Overall, these data demonstrated that the pre-treatment of macrophages with Cfr-LEO reduces the expression of the pro-inflammatory cytokines TNF-α, IL-1β, and IL-6 induced by LPS. Interestingly, since the assays we have described were performed by using both Cfr-LEO and whole LEO, we can conclude that the enrichment in citral does not alter the well-known anti-inflammatory properties of the whole LEO [22,49].

According to the literature, chronic inflammation is associated with the phenomenon of oxidative stress, caused by the imbalance between the production of reactive oxygen species and the activities of defense systems [53]. EOs are described as natural antioxidant compounds since they exert protective effects by increasing the cellular GSH levels [54] and the GSH/GSSG ratio [55]. In view of these effects, the combined administration of EOs with drugs already used in clinics may reduce the toxic effects produced by therapeutics. For example, EOs from fennel, clove, and cumin reduced the hepatotoxic effects of cyclophosphamide also by increasing GSH levels [54].

Here we also evaluated the capability of Cfr-LEO to contrast the oxidant effects of LPS in human macrophages by performing the GSH/GSSG assay. GSH/GSSG is considered a key indicator of oxidative stress [56,57]. In particular, the increase in the ratio indicates a decrease in cellular oxidative stress [58,59,60]. As shown in Figure 5, we found that in LPS-treated THP1 M0 cells the pre-treatment for 2 h with Cfr-LEO induced the increase of the GSH/GSSG ratio compared to no pre-treated cells, indicating the ability of Cfr-LEO to counteract the LPS-induced oxidative stress.

Figure 5

Anti-oxidant effect of Cfr-LEO. The anti-oxidant effects of Cfr-LEO treatment (0.005%, 0.01%) was evaluated by GSH/GSSG-Glo Assay. THP-1 M0 were treated for 2 h with Cfr-LEO (0.005%, 0.01%) and then exposed to LPS for 6 h. Values are expressed as the GSH/GSSG ratio, calculated as follows: GSH/GSSG ratio = (Net total glutathione RLU−Net GSSG RLU)/(Net GSSG RLU/2). Values are the mean ± SD of 2 independent experiments.

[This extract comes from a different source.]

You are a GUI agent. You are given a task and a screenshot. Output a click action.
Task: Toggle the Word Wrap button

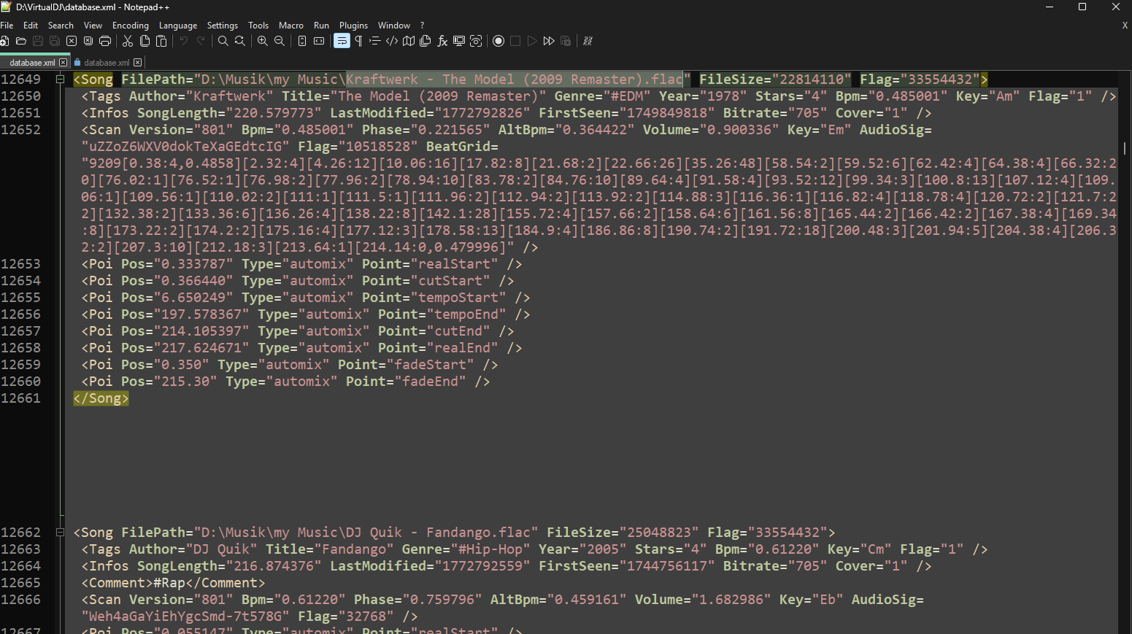(342, 42)
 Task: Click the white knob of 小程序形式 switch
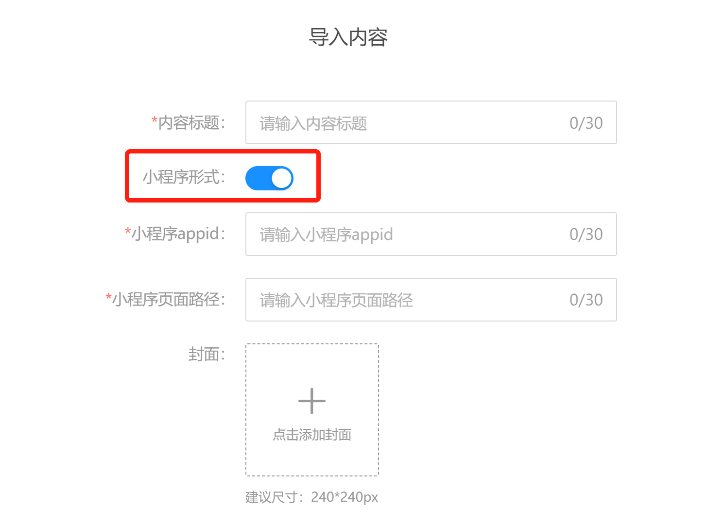(x=281, y=178)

Overall, these results suggest that Cfr-LEO can elicit anti-inflammatory and anti-oxidant activities in LPS-stimulated macrophages, providing a rationale to consider its potential role of protective agent against inflammation stimuli.

4. Conclusions

To date, the interest of the nutraceutical industry is to use natural compounds that possess both biological and organoleptic properties, conferred for example by citral enrichment. Therefore, in this study, we have selected and mixed four fractions with analogous composition, showing enrichment in citral, and we highlighted their beneficial properties.

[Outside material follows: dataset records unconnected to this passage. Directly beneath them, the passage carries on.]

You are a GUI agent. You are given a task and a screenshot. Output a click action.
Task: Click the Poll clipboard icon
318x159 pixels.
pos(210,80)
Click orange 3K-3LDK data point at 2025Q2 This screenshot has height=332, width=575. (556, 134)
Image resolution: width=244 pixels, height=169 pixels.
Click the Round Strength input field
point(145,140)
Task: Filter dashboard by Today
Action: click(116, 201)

In conclusion, we demonstrated that the mix of the four citral-enriched fractions of lemon essential oil (Cfr-LEO), reduces the expression of pro-inflammatory mediators and decreases oxidative stress in murine as well as human macrophage cells. Therefore, having evaluated its non-toxicity and beneficial properties, we suggest that Cfr-LEO, which can certainly be applied in the agri-food industry because of its organoleptic properties, can also represent a preventive tool for improving human health.